Kicking and screaming, I was dragged into the digital world of art, clinging to the classics and the old masters as being non-replicable in the odd world of computers. I’ve learned a lot different.
I’m one who is anal retentive about original and hand-wrought. It took me a while to accept photography as original art, since the camera just took a copy of what already existed. Purist, or pure stubbornness against a changing world.
But just as my dad peeked over shoulders at computer screens, afraid to sit down and try it himself–though I know he desperately wanted to–I have that fear compounding my sensibilities about art and originality. And though my dad lived his final three years with a computer likely doing naught but gathering dust, I have four that I love dearly and am not afraid of–at least of most of the programs I’ve learned. So this past week, I’ve dared go exploring.
With a project in mind, it becomes necessary to seek out the method of presentation. Working on a comparison of film versus text, I discovered Sound Recorder, embedding audio, working a microphone, and Media Player. Well that was fun, and satisfying when it all came together.
But it led me down a new trail: producing an a/v from scratch. I’ve been sadly without all my mental abilities lately, so excursions into Macromedia Flash showed me I was way over my head. I had a starting point–just pull out one of the poems in my files, and a mic to read it (though I really, really need a new sound card that allows one to adjust the bass), and images both on file and some new ones I could take with a digital camera.

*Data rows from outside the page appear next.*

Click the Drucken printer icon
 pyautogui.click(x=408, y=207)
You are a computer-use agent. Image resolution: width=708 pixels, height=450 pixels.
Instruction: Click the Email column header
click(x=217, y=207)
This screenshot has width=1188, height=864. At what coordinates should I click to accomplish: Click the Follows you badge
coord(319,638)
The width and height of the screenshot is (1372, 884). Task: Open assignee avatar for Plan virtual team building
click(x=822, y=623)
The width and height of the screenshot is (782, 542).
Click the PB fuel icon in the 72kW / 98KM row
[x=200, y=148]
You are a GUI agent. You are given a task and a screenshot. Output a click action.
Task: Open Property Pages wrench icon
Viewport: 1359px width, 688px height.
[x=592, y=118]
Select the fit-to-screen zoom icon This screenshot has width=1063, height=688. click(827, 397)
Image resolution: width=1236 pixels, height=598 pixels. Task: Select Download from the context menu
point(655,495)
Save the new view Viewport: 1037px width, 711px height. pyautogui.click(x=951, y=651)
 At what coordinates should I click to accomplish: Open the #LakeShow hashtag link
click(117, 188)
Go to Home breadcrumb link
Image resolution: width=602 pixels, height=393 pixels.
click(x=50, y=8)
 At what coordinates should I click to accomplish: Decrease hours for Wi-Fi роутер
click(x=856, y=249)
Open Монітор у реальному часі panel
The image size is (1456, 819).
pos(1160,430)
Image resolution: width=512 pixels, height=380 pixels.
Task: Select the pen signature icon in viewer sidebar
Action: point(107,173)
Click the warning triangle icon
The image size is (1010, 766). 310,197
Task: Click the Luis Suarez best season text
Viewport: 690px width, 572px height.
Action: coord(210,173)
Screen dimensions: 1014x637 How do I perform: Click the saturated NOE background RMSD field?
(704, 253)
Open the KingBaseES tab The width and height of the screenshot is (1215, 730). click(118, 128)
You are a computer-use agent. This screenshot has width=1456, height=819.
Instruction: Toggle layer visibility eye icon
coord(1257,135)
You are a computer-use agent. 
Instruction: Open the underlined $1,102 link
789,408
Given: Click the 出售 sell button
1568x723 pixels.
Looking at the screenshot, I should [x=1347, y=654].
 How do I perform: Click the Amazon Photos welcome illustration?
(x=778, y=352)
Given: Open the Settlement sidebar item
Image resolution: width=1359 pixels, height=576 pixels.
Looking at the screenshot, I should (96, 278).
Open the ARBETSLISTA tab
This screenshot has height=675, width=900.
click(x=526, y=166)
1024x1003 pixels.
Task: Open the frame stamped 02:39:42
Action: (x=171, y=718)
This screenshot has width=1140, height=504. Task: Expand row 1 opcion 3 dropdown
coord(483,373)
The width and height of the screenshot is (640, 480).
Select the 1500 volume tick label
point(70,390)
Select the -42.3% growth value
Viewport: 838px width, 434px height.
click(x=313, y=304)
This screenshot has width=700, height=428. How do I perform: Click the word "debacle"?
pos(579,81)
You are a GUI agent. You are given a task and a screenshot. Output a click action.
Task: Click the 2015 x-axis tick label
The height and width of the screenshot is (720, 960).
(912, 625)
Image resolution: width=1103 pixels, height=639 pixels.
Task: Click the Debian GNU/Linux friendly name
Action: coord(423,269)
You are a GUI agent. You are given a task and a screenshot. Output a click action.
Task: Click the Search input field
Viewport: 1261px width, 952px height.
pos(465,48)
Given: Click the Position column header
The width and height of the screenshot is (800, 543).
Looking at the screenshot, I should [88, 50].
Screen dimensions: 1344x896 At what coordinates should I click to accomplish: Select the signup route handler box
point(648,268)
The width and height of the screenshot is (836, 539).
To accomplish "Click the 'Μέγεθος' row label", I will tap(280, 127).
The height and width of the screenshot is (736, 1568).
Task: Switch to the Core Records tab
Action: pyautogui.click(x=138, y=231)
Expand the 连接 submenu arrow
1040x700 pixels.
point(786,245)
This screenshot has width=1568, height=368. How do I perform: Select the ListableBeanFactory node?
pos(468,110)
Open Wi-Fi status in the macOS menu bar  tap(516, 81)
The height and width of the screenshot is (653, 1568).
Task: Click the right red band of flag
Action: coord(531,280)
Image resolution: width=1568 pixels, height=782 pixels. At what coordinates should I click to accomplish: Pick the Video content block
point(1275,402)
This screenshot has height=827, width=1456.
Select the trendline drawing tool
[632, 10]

So then it comes down to the process. Would the technical interfere with the sublime? Well, it looks like the technical can get pretty sublime when the kinks need to be worked out in a creative fashion. In other words, it didn’t offend my artistic nature and in fact, taught me to organize even the most free-flowing ideas. And, nothing got in my way. But I would add here that on a serious project, a larger one with a purpose and deadline, I can absolutely see the value of a team working together over an individual attempting to wear all the hats.
New barriers to overcome in place of writer’s block. Though I did have some experience with Photoshop to play around with images (on another forced learning through project, in Powerpoint a couple years ago), I’ve taken it farther with this move into this field.
There are glitches, there are loads that I could have done better in this three-day effort of a one and a half minute movie, but the frustrations of Windows Movie Maker crashing the computer every five minutes and the relative unimportance of the piece made me want to move on rather than going back yet one more time (reminiscent of rewrites, yet in writing I’ll stick with it). If I have the courage, and if Typepad will accept it here, I may post the finished product.
In the meantime, I just wish you could see my smug satisfied smile.